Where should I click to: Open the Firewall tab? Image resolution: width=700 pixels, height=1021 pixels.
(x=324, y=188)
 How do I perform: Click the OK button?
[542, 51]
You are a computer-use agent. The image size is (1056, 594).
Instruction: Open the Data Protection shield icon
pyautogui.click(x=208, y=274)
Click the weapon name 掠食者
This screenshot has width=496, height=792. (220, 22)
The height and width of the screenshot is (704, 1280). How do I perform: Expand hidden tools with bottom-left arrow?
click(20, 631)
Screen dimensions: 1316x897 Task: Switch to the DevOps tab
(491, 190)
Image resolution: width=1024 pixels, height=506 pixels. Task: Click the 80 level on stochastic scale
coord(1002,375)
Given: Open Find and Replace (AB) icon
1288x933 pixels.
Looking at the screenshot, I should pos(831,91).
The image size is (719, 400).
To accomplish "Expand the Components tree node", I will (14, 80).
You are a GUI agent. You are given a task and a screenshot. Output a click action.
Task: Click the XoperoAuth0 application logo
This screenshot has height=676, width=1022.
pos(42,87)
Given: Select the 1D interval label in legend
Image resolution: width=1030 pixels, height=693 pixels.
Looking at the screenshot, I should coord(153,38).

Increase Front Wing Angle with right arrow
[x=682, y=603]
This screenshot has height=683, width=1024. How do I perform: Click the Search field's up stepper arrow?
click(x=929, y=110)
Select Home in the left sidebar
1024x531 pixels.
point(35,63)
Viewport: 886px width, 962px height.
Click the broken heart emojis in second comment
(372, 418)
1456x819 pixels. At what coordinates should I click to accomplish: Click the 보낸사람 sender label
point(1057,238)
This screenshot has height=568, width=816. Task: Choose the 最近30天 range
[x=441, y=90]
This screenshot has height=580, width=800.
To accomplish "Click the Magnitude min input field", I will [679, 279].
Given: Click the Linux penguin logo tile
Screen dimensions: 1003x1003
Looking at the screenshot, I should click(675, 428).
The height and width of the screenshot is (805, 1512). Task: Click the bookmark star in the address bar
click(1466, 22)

*Job:* Reproduce every one of the entries above word for word, keeping each line as it stands.

*Complete response:*
Where should I click to: Open the Firewall tab? Image resolution: width=700 pixels, height=1021 pixels.
(x=324, y=188)
 How do I perform: Click the OK button?
[542, 51]
You are a computer-use agent. The image size is (1056, 594).
Instruction: Open the Data Protection shield icon
pyautogui.click(x=208, y=274)
Click the weapon name 掠食者
This screenshot has width=496, height=792. (220, 22)
The height and width of the screenshot is (704, 1280). How do I perform: Expand hidden tools with bottom-left arrow?
click(20, 631)
Screen dimensions: 1316x897 Task: Switch to the DevOps tab
(491, 190)
Image resolution: width=1024 pixels, height=506 pixels. Task: Click the 80 level on stochastic scale
coord(1002,375)
Given: Open Find and Replace (AB) icon
1288x933 pixels.
Looking at the screenshot, I should pos(831,91).
The image size is (719, 400).
To accomplish "Expand the Components tree node", I will (14, 80).
You are a GUI agent. You are given a task and a screenshot. Output a click action.
Task: Click the XoperoAuth0 application logo
This screenshot has height=676, width=1022.
pos(42,87)
Given: Select the 1D interval label in legend
Image resolution: width=1030 pixels, height=693 pixels.
Looking at the screenshot, I should coord(153,38).

Increase Front Wing Angle with right arrow
[x=682, y=603]
This screenshot has height=683, width=1024. How do I perform: Click the Search field's up stepper arrow?
click(x=929, y=110)
Select Home in the left sidebar
1024x531 pixels.
point(35,63)
Viewport: 886px width, 962px height.
Click the broken heart emojis in second comment
(372, 418)
1456x819 pixels. At what coordinates should I click to accomplish: Click the 보낸사람 sender label
point(1057,238)
This screenshot has height=568, width=816. Task: Choose the 最近30天 range
[x=441, y=90]
This screenshot has height=580, width=800.
To accomplish "Click the Magnitude min input field", I will [679, 279].
Given: Click the Linux penguin logo tile
Screen dimensions: 1003x1003
Looking at the screenshot, I should click(675, 428).
The height and width of the screenshot is (805, 1512). Task: Click the bookmark star in the address bar
click(1466, 22)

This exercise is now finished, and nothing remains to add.